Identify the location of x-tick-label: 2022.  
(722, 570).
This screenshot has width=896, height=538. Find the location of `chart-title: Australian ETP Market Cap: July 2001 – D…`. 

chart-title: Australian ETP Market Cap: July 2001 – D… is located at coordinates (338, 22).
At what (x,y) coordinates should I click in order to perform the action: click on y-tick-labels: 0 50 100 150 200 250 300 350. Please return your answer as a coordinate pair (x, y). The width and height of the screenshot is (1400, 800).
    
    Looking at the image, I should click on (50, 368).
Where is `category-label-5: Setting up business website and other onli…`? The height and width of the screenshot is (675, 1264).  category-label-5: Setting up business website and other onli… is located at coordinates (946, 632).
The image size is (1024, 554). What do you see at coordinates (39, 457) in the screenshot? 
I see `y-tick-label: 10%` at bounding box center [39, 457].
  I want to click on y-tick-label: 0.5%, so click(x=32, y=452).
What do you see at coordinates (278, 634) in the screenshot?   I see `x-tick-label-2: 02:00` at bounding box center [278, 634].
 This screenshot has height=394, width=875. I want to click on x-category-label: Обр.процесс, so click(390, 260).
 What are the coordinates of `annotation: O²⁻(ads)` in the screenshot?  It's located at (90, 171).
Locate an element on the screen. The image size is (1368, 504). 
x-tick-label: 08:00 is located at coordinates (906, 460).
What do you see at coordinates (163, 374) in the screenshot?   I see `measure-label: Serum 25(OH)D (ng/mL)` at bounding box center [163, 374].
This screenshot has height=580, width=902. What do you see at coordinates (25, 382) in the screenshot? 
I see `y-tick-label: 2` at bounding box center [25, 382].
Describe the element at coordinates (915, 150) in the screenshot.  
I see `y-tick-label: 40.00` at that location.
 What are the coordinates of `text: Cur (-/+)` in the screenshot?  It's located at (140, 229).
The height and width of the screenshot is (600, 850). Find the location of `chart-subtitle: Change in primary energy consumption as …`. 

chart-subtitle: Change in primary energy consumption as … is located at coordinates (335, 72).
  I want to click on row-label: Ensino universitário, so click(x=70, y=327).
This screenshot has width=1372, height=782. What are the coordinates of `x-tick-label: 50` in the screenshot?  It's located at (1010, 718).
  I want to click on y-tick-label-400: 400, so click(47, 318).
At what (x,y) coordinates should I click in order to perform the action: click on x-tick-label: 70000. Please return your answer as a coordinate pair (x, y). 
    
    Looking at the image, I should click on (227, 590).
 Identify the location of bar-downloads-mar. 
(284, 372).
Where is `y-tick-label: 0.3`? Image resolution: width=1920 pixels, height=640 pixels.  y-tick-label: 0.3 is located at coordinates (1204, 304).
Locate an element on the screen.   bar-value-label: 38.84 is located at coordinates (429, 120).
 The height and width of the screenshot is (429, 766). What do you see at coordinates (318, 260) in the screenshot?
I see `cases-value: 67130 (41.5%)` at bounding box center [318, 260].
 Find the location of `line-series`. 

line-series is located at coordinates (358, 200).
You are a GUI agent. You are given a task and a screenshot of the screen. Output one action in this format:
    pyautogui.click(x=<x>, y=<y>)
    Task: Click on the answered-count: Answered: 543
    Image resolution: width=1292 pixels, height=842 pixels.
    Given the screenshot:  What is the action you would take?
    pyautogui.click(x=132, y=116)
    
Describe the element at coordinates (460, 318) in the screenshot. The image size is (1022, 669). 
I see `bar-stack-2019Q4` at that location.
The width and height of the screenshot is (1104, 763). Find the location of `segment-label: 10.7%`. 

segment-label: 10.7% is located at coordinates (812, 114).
--------------------------------
* **EXERCISE**
Print the listing from its first line up to and including the line that contains "chart-title: Australian ETP Market Cap: July 2001 – D… is", reproducing each line verbatim.

* **REPLY TO THE EXERCISE**
Identify the location of x-tick-label: 2022.  
(722, 570).
This screenshot has width=896, height=538. Find the location of `chart-title: Australian ETP Market Cap: July 2001 – D…`. 

chart-title: Australian ETP Market Cap: July 2001 – D… is located at coordinates (338, 22).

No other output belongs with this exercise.